III. LES CONCLUSIONS DE LA COMMISSION DES LOIS : MARQUER LA RECONNAISSANCE DE LA NATION ET MAÎTRISER L'ÉVOLUTION DES CHARGES DES COLLECTIVITÉS TERRITORIALES
Votre
commission des Lois a, en premier lieu, considéré que
l'allocation de vétérance était destinée à
marquer la reconnaissance de la Nation pour l'action courageuse et le
dévouement quotidien des sapeurs-pompiers volontaires dont les
qualités sont unanimement appréciées par la population.

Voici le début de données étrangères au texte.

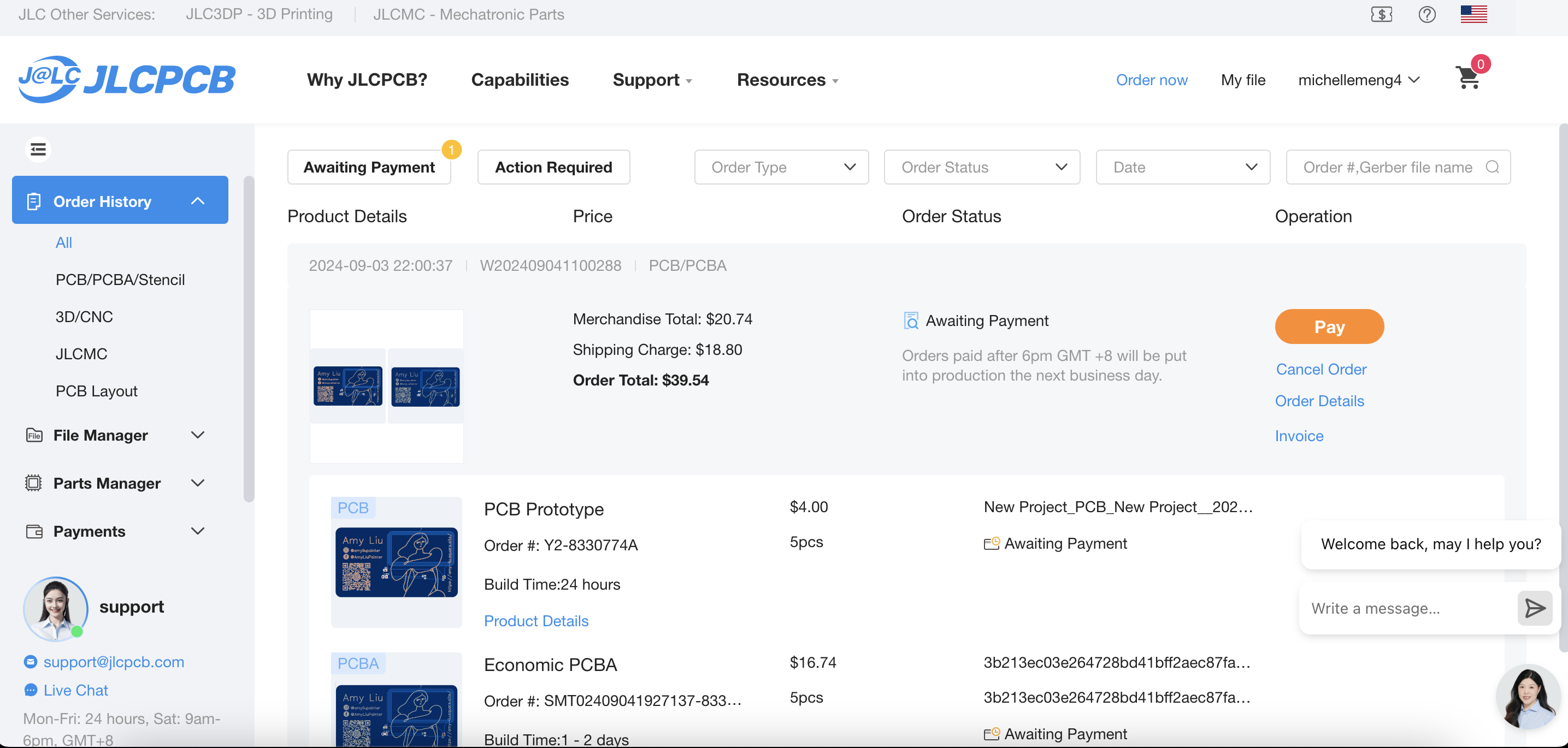This screenshot has height=748, width=1568.
Task: Click the Cancel Order link
Action: pos(1321,369)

Les sapeurs-pompiers volontaires s'exposent pour secourir leurs concitoyens et
l'on déplore malheureusement plus d'une vingtaine de décès
de sauveteurs chaque année.
Aussi, votre commission des Lois ne peut qu'être sensible aux
propositions, formulées à l'article 1er de la proposition de
loi, tendant à
élargir, pour les rendre plus
équitables, les conditions d'attribution
de l'allocation de
vétérance.
Celles-ci, susceptibles de bénéficier à
3.000 bénévoles, selon les indications du ministère
de l'Intérieur, entraîneraient
une augmentation de
charges des collectivités et établissements concernés
évaluée à 8,1 millions de francs
par rapport
à la loi du 3 mai 1996, ce qui paraît acceptable, compte tenu de
l'objectif poursuivi.
La suppression de la contribution des sapeurs-pompiers volontaires
au
financement de la part variable de l'allocation de vétérance ne
serait pas choquante dans son principe, puisque cette allocation a
précisément pour objet d'exprimer matériellement une
reconnaissance pour des services rendus par des bénévoles au
péril de leur vie. Elle ne constitue pas à proprement parler une
pension de retraite.
Le
transfert de charges
au détriment des collectivités et
établissements publics concernés,
évalué
à 28 millions de francs
, paraît devoir être
accepté pour
permettre une pleine application de la loi du 3 mai
1996, que le Sénat avait adoptée.
Le coût total de ces dispositions s'établirait donc à 36,1
millions de francs.
Enfin, le versement d'une prestation différentielle pour les
sapeurs-pompiers volontaires qui bénéficiaient, à une date
qui serait reportée du 1
er
janvier 1995 au 1er janvier
1998, d'une allocation supérieure à celle instituée par la
loi, toujours subordonné à la décision des
autorités d'emploi, n'entraînerait pas de dépenses
supplémentaires pour ces derniers, s'agissant de la poursuite d'une
allocation précédemment versée.
En conséquence, votre commission des Lois vous demande d'adopter ses
conclusions comportant quatre articles.